>>>>

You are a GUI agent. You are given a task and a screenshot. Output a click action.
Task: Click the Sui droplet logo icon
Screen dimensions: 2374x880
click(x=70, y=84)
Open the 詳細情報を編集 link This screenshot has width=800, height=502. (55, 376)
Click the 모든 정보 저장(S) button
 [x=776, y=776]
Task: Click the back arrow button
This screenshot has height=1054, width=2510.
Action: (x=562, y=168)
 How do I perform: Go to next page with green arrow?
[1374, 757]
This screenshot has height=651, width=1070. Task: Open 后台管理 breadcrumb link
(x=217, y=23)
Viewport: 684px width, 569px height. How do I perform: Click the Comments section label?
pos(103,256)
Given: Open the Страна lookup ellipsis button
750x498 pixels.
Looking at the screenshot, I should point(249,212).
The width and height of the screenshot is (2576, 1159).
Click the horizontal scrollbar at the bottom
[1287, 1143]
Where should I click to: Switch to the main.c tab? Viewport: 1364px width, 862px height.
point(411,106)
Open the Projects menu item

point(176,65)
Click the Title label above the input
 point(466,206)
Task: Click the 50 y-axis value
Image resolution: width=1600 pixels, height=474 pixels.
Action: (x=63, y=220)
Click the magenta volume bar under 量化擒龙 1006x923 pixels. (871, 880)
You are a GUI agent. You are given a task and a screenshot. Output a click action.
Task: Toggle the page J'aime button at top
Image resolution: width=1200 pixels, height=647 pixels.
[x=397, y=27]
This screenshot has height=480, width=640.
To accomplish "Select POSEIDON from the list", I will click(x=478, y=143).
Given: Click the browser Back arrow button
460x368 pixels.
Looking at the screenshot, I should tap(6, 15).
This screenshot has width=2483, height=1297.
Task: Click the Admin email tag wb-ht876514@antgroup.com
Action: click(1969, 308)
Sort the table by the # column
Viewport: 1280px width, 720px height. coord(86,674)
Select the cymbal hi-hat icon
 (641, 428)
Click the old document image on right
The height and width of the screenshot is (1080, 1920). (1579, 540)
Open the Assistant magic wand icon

<<<<

**GOAL**
Rewrite the lines from the first one through the line containing "pos(103,256)", replacing "screenshot" with "image" wherever it appears and leaving everything else unchanged.

**IN RESPONSE**
You are a GUI agent. You are given a task and a image. Output a click action.
Task: Click the Sui droplet logo icon
Screen dimensions: 2374x880
click(x=70, y=84)
Open the 詳細情報を編集 link This image has width=800, height=502. (55, 376)
Click the 모든 정보 저장(S) button
 [x=776, y=776]
Task: Click the back arrow button
This image has height=1054, width=2510.
Action: (x=562, y=168)
 How do I perform: Go to next page with green arrow?
[1374, 757]
This image has height=651, width=1070. Task: Open 后台管理 breadcrumb link
(x=217, y=23)
Viewport: 684px width, 569px height. How do I perform: Click the Comments section label?
pos(103,256)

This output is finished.